AWS Certified Solutions Architect – Professional — Question 784
A company is developing a new game app for mobile devices. The app has two user tiers: one tier for free-play users and another tier for premium users.
The company currently uses custom identity authentication across its apps. The company wants to continue to use custom authentication if possible. However, the company's custom identity provider (IdP) is not compatible with either the SAML or Open ID Connect (OIDC) standards. A solutions architect needs to design an authentication approach that makes it easy to transition free-play users to premium users.

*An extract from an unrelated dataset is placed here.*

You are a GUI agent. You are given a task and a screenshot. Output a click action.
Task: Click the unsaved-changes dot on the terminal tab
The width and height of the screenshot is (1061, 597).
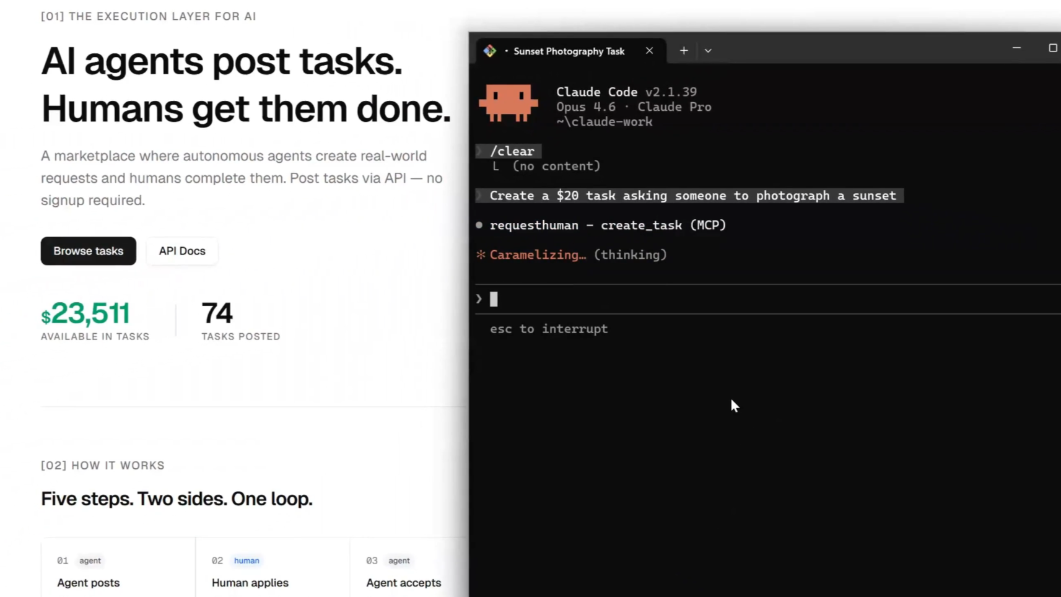(x=506, y=51)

Which design will meet these requirements with the LEAST development effort?
Answer options
- A. Create a single Amazon Cognito identity pool. Develop an authentication provider for the pool that calls the existing custom IdP. Implement two separate authentication flows in the mobile app: one for the free-play users and one for the premium users.
- B. Create an Amazon Cognito user pool for the premium users. Add a user pool sign-in through the custom IdP. Create a second Amazon Cognito user pool to provide guest access for the free-play users.
- C. Create two Amazon Cognito identity pools. Develop an authentication provider for the premium user identity pool that calls the existing custom IdP. For the second identity pool, configure an authentication flow for the free-play users.
- D. Create a single Amazon Cognito user pool. Add a user pool sign-in through the custom IdP. Set up Amazon Cognito guest access in the same user pool for the free-play users.
Correct answer: B
Explanation
Amazon Cognito user pools allow integration with custom identity providers using developer authenticated identities, which is ideal when the IdP does not support SAML or OIDC. By creating two separate user pools—one for premium users linked to the custom IdP and another for free-play guest access—the company can easily manage and transition users between tiers with minimal custom code. Using identity pools (Options A and C) would require significantly more development effort to implement custom authentication providers and map tokens.